May 16, 2007 14:50
The whole Bubble Bobble Revolution fiasco has finally come to an end. Unable to part with the defective copy I bought last fall, I bit the bullet and bought a second copy of the game last month. In spite of all the months that had passed, this second copy turned out to be a defective one as well, so I took Codemasters up on their replacement offer and sent that copy off to them, keeping the first copy I had bought.
Yesterday a generic courier guy came to my front door and delivered a FedEx package containing a new copy of Bubble Bobble Revolution and a copy of Rainbow Islands Revolution, also for my DS. Immediately I checked for the three main problems that I had noticed with the defective version of Bubble Bobble Revolution, and I was relieved to see that all three, as well as a fourth, had been fixed:
1. The dangerous Willy Whistle monsters that show up in the early levels of the defective version have been replaced with the much more common Bubble Buster monsters (Willy Whistle did not appear until stage 50 of the original 80s arcade game, whereas Bubble Busters are the traditional early stage enemies).

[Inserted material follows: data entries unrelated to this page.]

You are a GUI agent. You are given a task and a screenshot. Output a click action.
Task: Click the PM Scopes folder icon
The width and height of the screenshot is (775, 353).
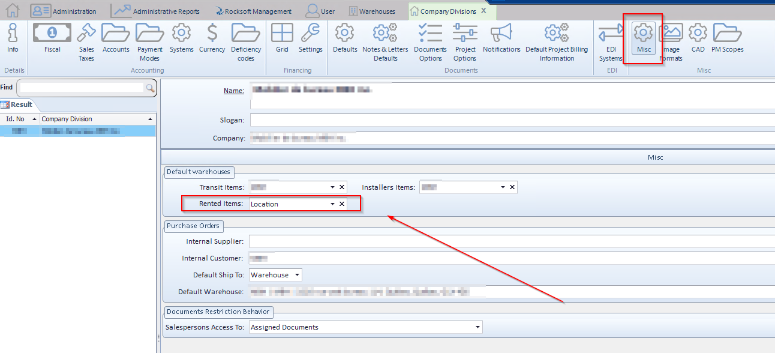pyautogui.click(x=727, y=34)
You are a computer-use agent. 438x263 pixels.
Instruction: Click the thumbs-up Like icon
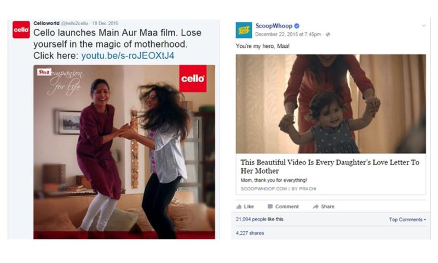pos(239,207)
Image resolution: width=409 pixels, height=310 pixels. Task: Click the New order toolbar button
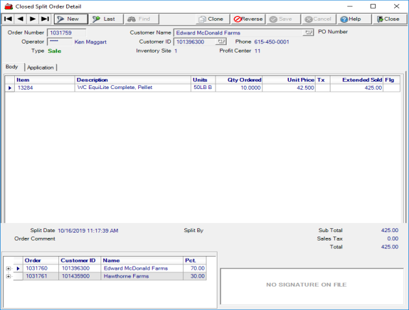click(70, 19)
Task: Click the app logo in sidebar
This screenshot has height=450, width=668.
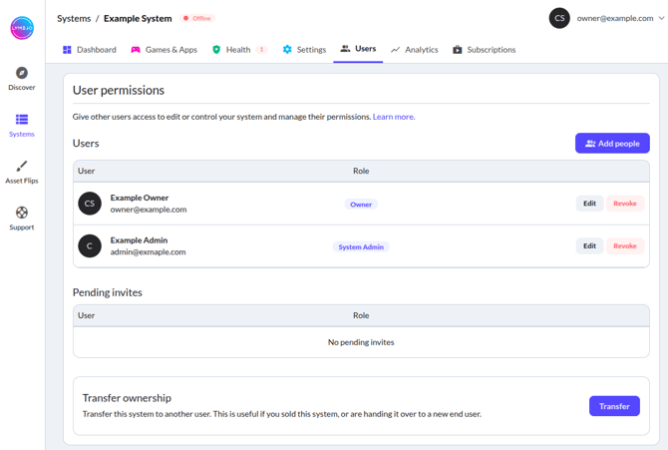Action: tap(22, 28)
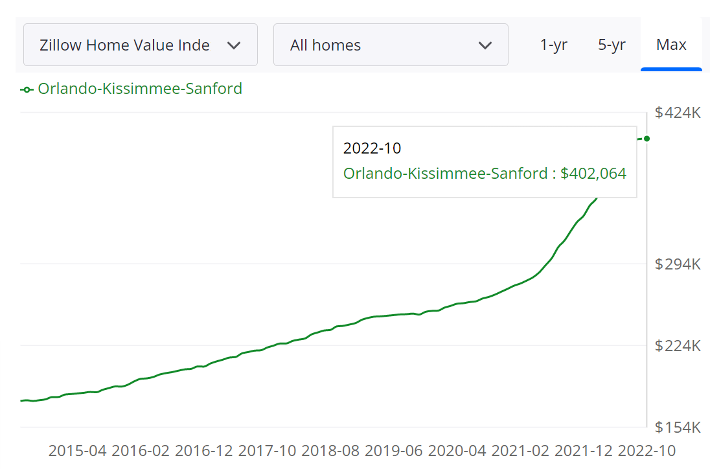
Task: Click the chevron on the Zillow Home Value Index selector
Action: click(234, 45)
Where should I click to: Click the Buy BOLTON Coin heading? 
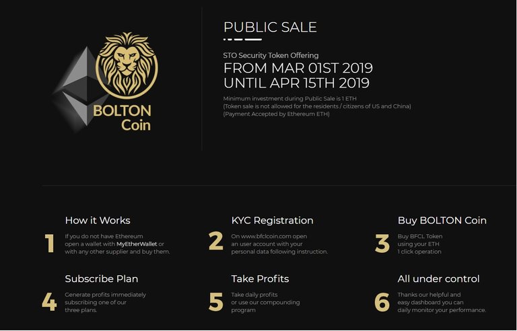click(x=442, y=220)
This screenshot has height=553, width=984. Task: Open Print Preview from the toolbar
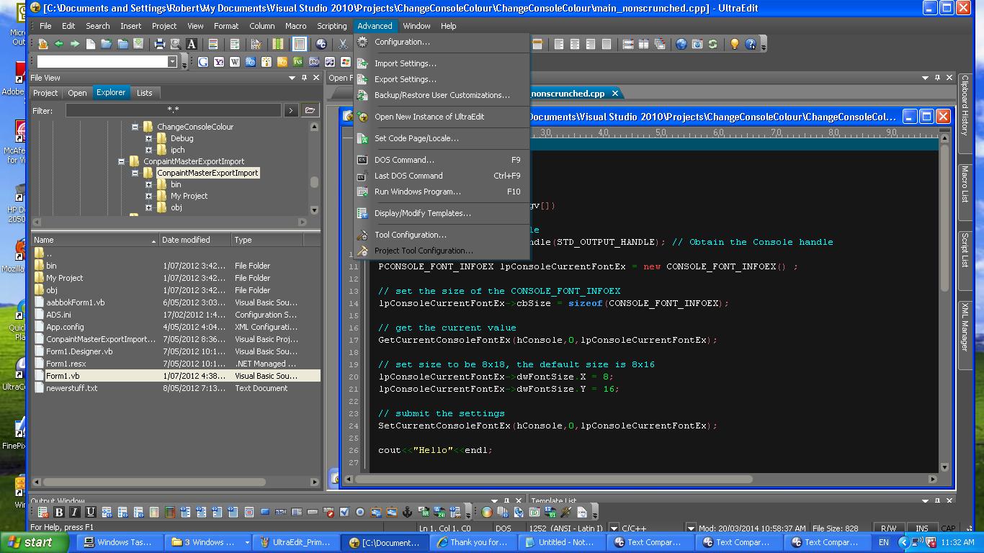point(175,45)
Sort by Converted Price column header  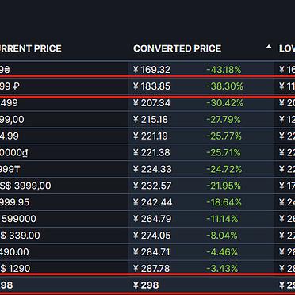(x=177, y=48)
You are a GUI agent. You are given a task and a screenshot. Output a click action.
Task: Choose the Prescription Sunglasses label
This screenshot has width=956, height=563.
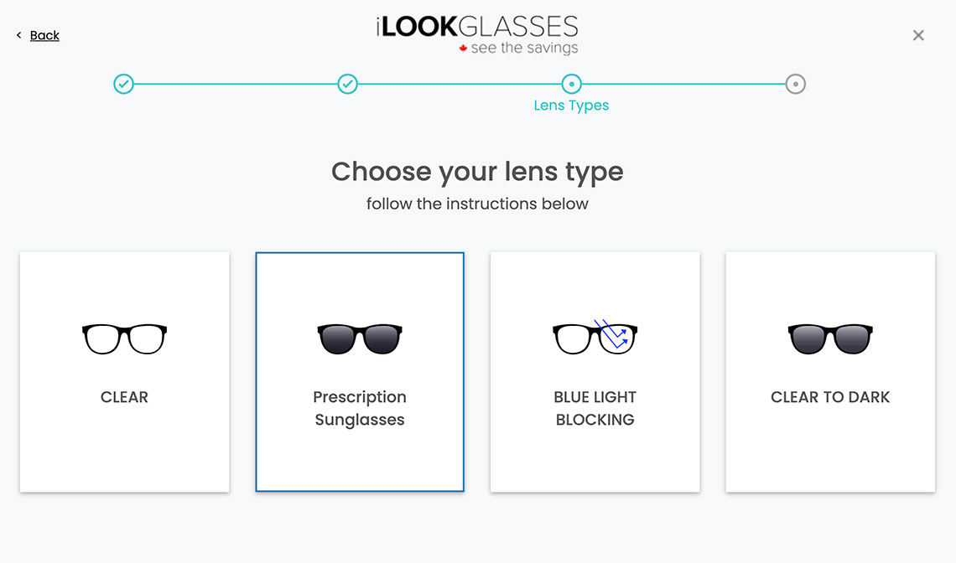[x=360, y=408]
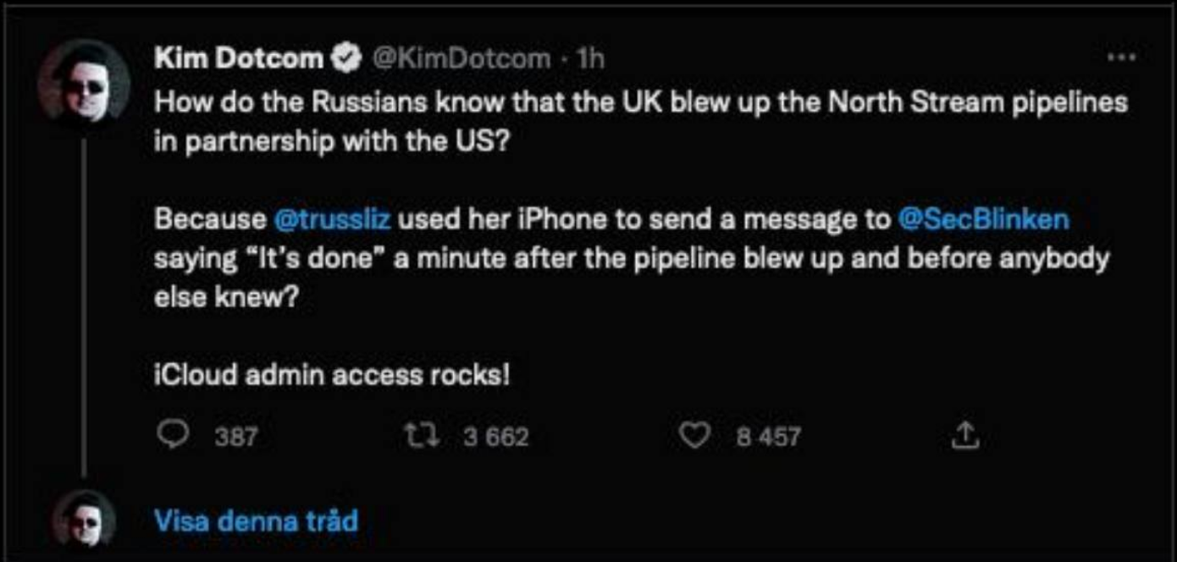Click the 3 662 retweet count

click(x=496, y=437)
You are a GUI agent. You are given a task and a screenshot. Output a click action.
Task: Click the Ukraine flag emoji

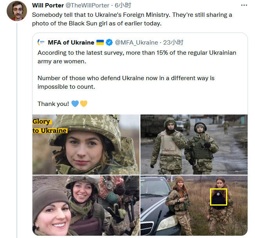[100, 42]
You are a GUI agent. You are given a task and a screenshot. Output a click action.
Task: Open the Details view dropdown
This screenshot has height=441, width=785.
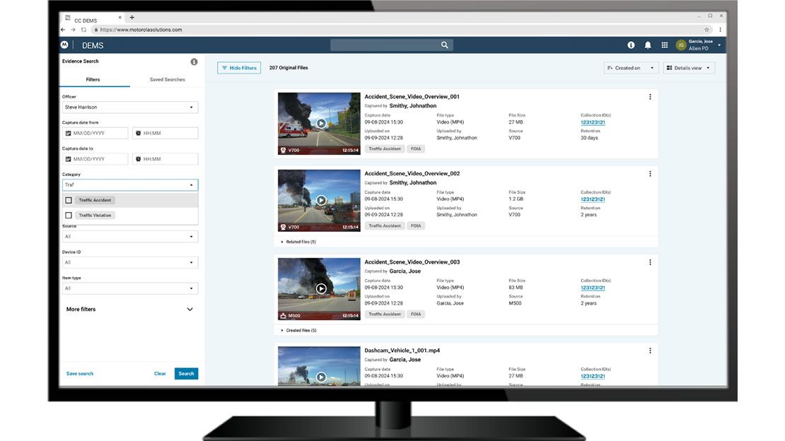pyautogui.click(x=689, y=68)
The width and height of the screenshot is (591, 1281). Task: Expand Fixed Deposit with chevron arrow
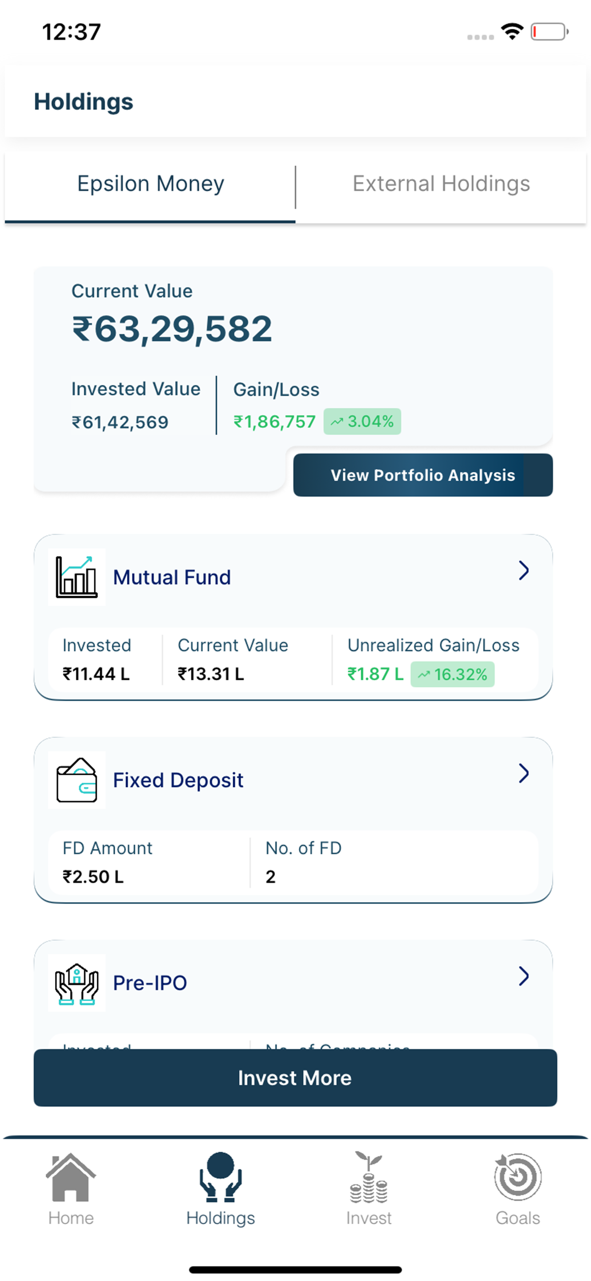[x=523, y=773]
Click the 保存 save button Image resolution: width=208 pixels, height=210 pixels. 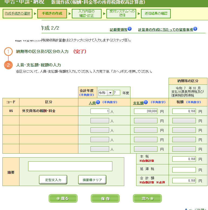pos(105,198)
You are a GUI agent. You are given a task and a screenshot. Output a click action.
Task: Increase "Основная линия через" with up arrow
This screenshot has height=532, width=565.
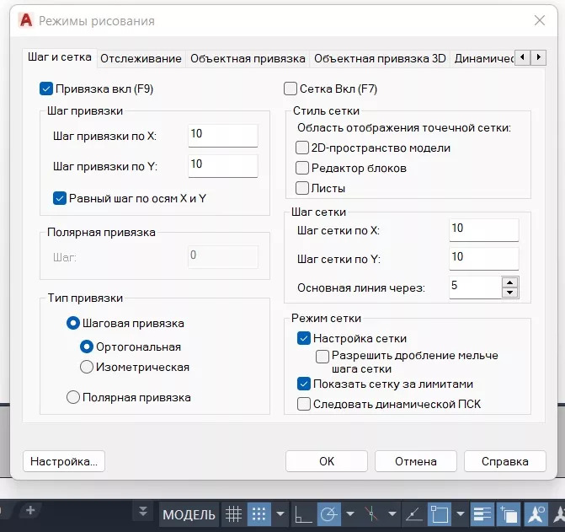(509, 282)
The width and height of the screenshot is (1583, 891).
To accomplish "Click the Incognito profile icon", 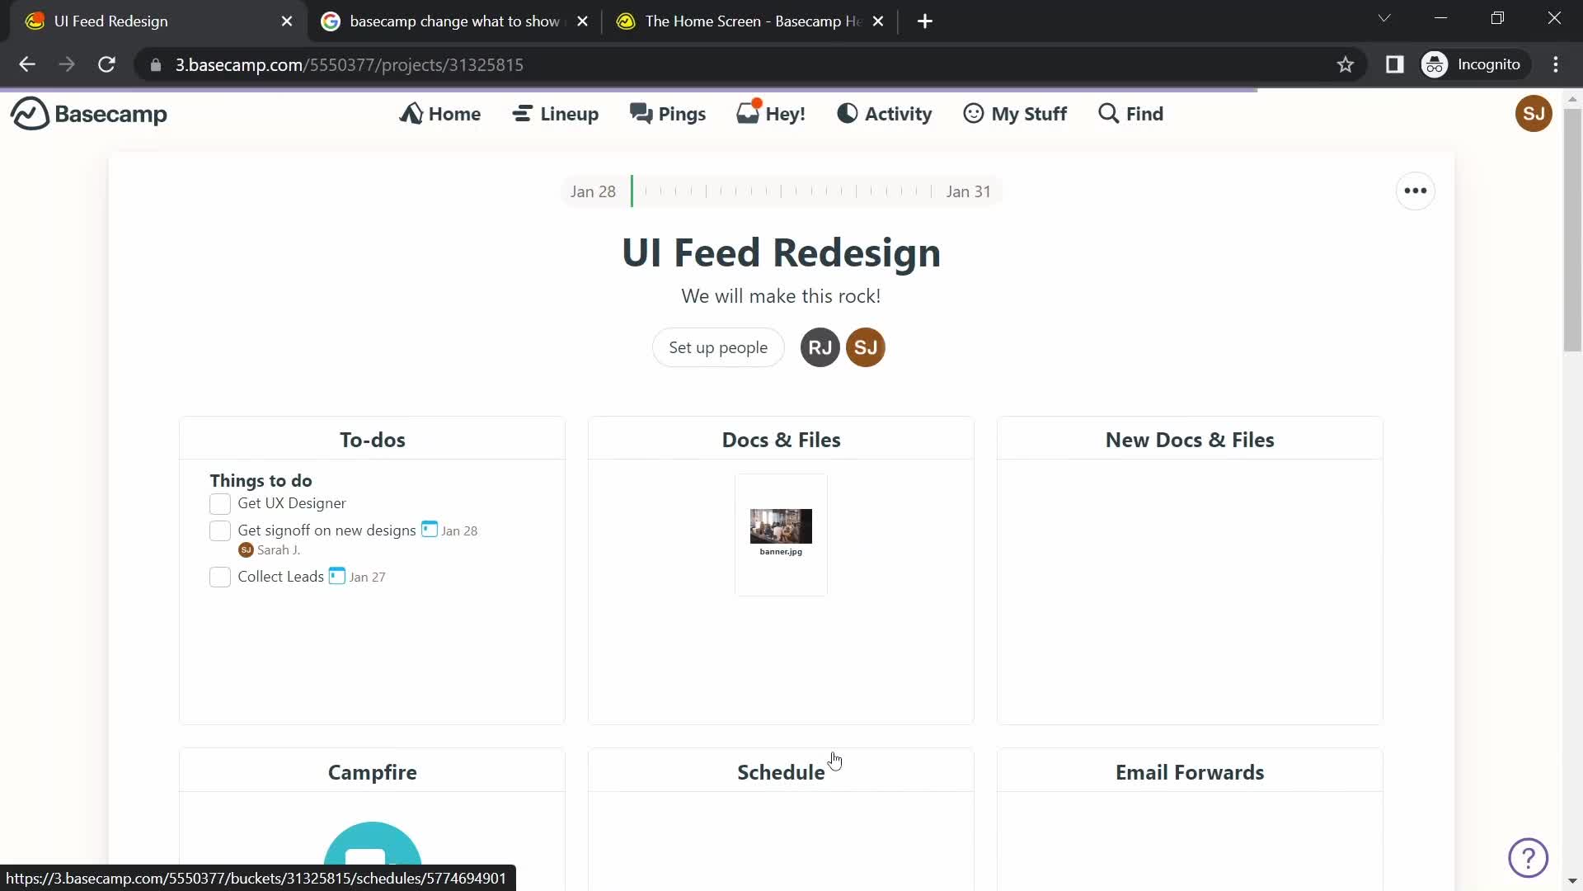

2. Every stage now has enemies in them, so there’s no arriving at a stage and then being whisked to the next one simply because the programmers forgot to put any monsters in the area.
3. There is a boss in stage 30 now, so it is actually possible to beat the level and see the rest of the game.
4. The stage 10 boss no longer shoots bottles at you, making it about 50 times easier to beat than in the defective version (I’m guessing that the bottle-shooting version of that boss shows up much later in the actual game).
So even though it has less than 29 rounds, the defective version is almost like an ultra-high difficulty demo version of the actual game. The corrections they made to the game play makes it a lot more friendly to people not familiar with the series and the difficulty level gradually increases throughout the game instead of going through extreme ups and downs in every stage.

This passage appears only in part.